Además, la Ruta Romana también puede tomarse por cuenta propia, recorriendo diferentes espacios ubicados en la ciudad y teniendo en cuenta datos que son de dominio público y que servirán para comprender mejor la huella romana en León. Por ejemplo, el recinto ocupado por la Legio VII tiene forma rectangular y fue amurallado en dos momentos diferentes, la primera fortificación, que debió de ser levantada a finales del siglo I, al poco de la llegada de la legión –siempre según los datos de los que se dispone– está formada por un muro de opus caementicum que presenta hacia su exterior una cara de sillarejos encintados, mientras que en su interior se desarrollaría un terraplén.

Por su parte, la segunda fortificación, conocida tradicionalmente como la muralla de cubos, es actualmente visible de forma continua en una buena parte de su trazado; dataría de finales del siglo III o inicios del IV y conserva 36 torres o cubos, la mitad de las que debió tener inicialmente, además de otras ocho que flanquearían sus puertas. Con un diámetro de unos ocho metros, su planta es ligeramente peraltada. Esta muralla tiene algo más de cinco metros de anchura y altura variable, como consecuencia de las diversas remodelaciones que ha sufrido su coronación a lo largo del tiempo.

Además, el campamento de la Legio VII contó con un acueducto que acometería al recinto fortificado por el noroeste, procedente de las lomas en las que se ubica el actual barrio de San Esteban. Su origen o captación no se conoce. Intramuros, en las inmediaciones de la puerta septentrional (actual Puerta Castillo), apareció un pequeño tramo de una de las conducciones encargadas de la redistribución del agua y sus restos pueden contemplarse hoy en el Jardín del Cid.

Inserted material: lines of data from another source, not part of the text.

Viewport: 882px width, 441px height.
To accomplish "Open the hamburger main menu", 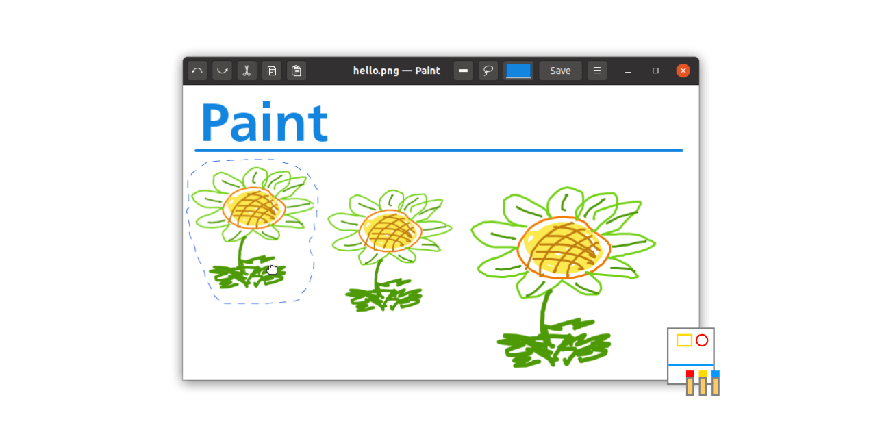I will 596,71.
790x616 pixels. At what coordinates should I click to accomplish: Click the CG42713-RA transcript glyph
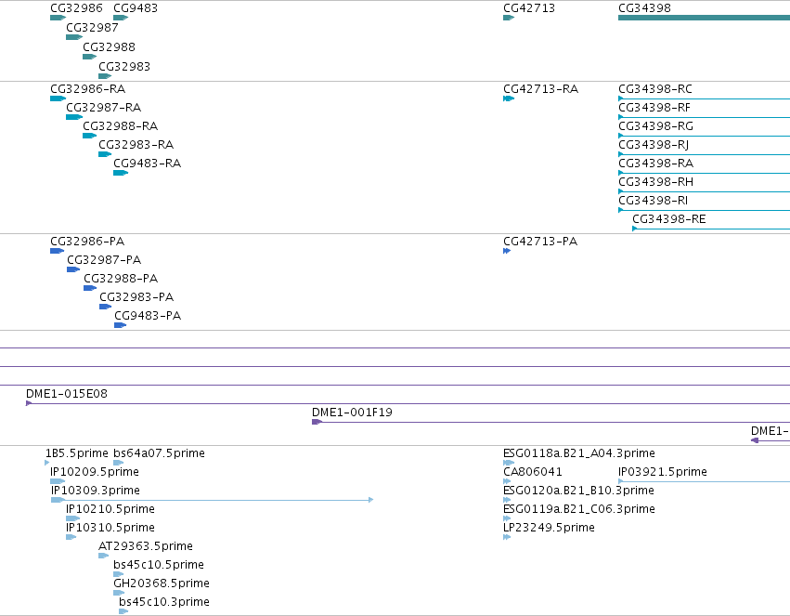509,98
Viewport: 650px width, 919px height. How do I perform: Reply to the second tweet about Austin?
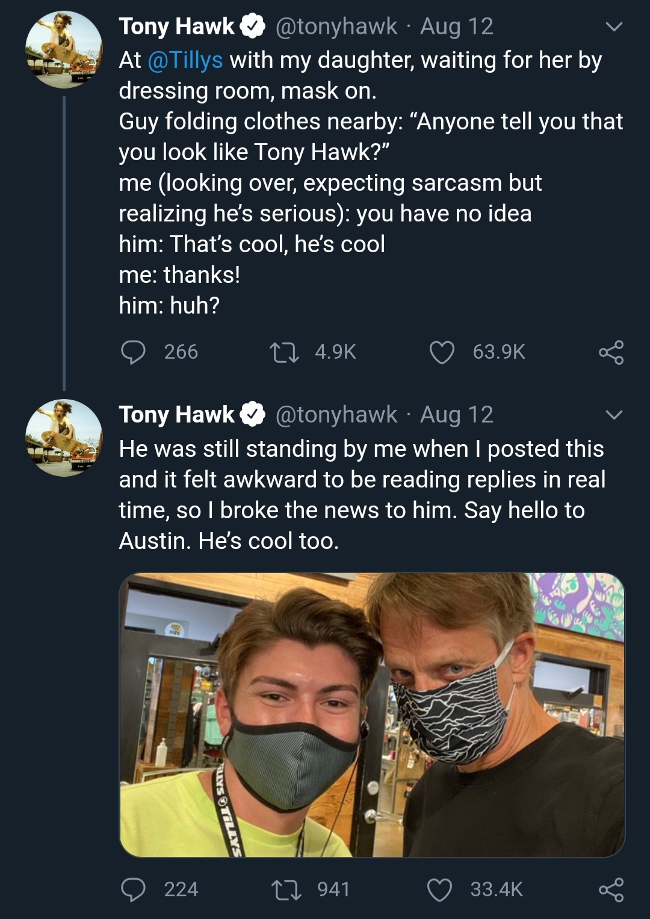click(134, 890)
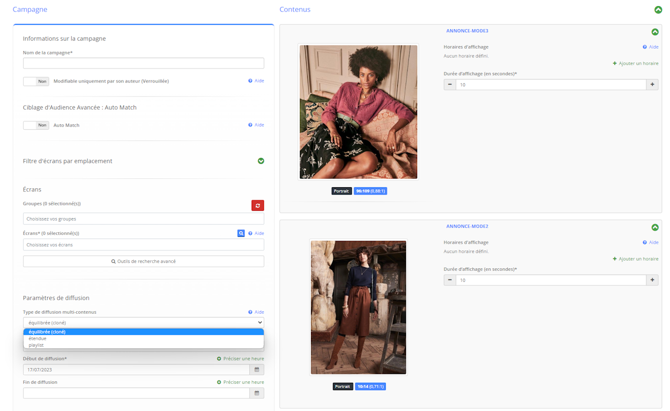Choose playlist from the diffusion list
The image size is (670, 411).
pos(36,345)
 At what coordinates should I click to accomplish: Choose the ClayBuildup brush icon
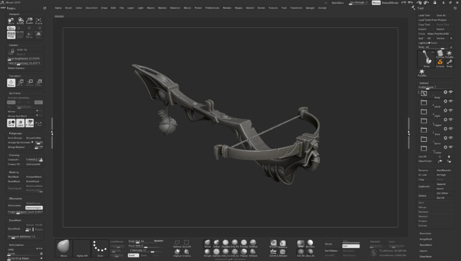pyautogui.click(x=226, y=243)
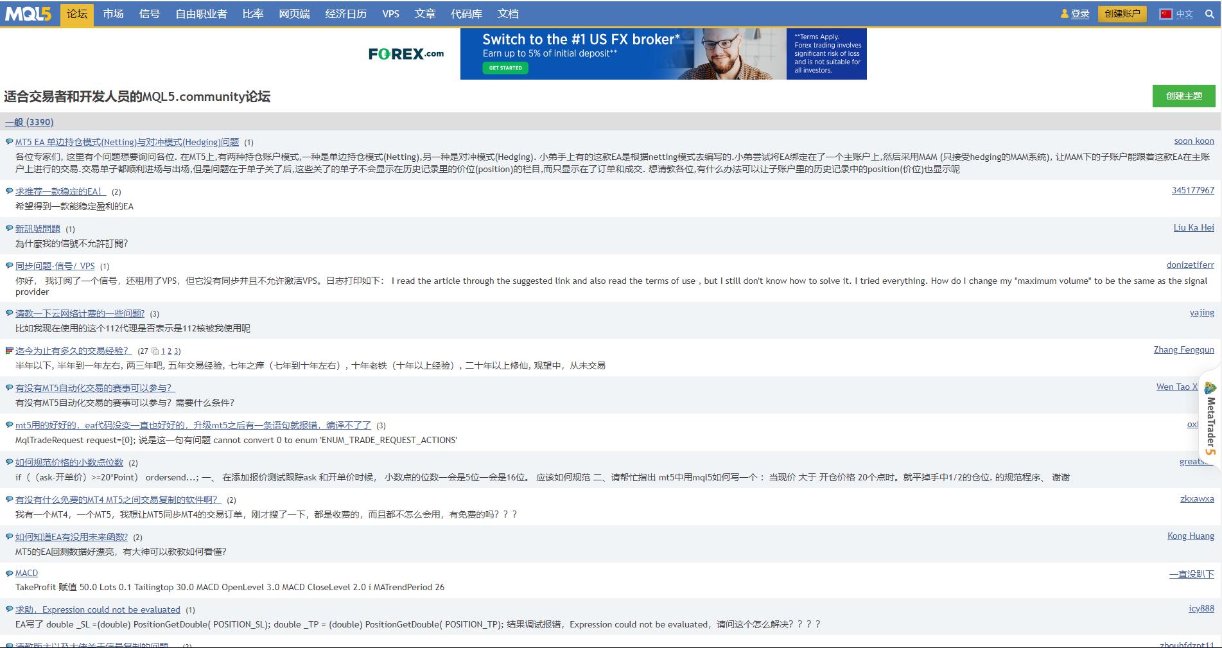Screen dimensions: 1222x648
Task: Click the poll icon beside 迄今为止有多久的交易经验 topic
Action: tap(9, 351)
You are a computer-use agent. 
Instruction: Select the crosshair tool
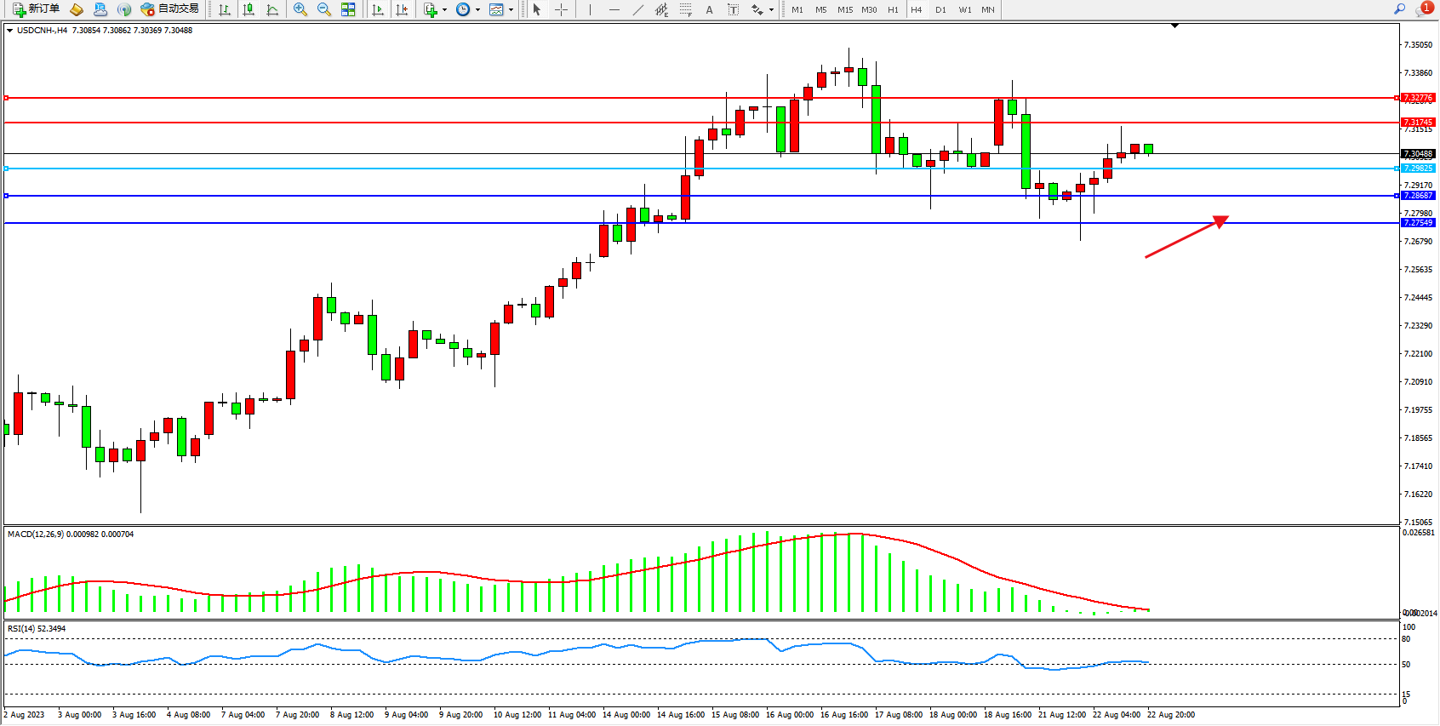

Las intervenciones arqueológicas recientes han permitido conocer rasgos de las diferentes edificaciones con las que contaba el campamento. Las construcciones más completas aparecidas hasta la fecha son los restos de dos edificios hallados en sendas excavaciones practicadas en el Corral de San Guisán y Plaza de Puerta Castillo, correspondiéndose este último posiblemente con parte de un almacén. Mención especial merecen las grandes termas interiores. De sus grandes proporciones da idea el hecho de que se extendían sobre buena parte del solar que ocupa actualmente la Catedral y parte de la Plaza de Regla. Situadas en las proximidades de la puerta oriental del campamento y al borde de la vía principalis. Construidas a finales del siglo I d.C. o comienzos de la siguiente centuria, aún estaban en uso durante el IV.

Siglos más tarde su estado de conservación aún debía de ser bastante aceptable, ya que se sabe que el monarca Ordoño II (914-924) transformó parte de sus estructuras en Aula Regia. En el exterior del campamento también han sido localizados importantes vestigios constructivos, vinculados en este caso al núcleo civil que se estableció en el entorno del recinto militar. El hallazgo más relevante lo constituye una larga galería curva con cubierta abovedada descubierta en las proximidades del ángulo sureste del recinto amurallado (Calle de Cascalerías). Esta importante estructura, que aún no ha podido asociarse con una edificación determinada, ha sido parcialmente conservada gracias a la creación de una nueva cripta arqueológica.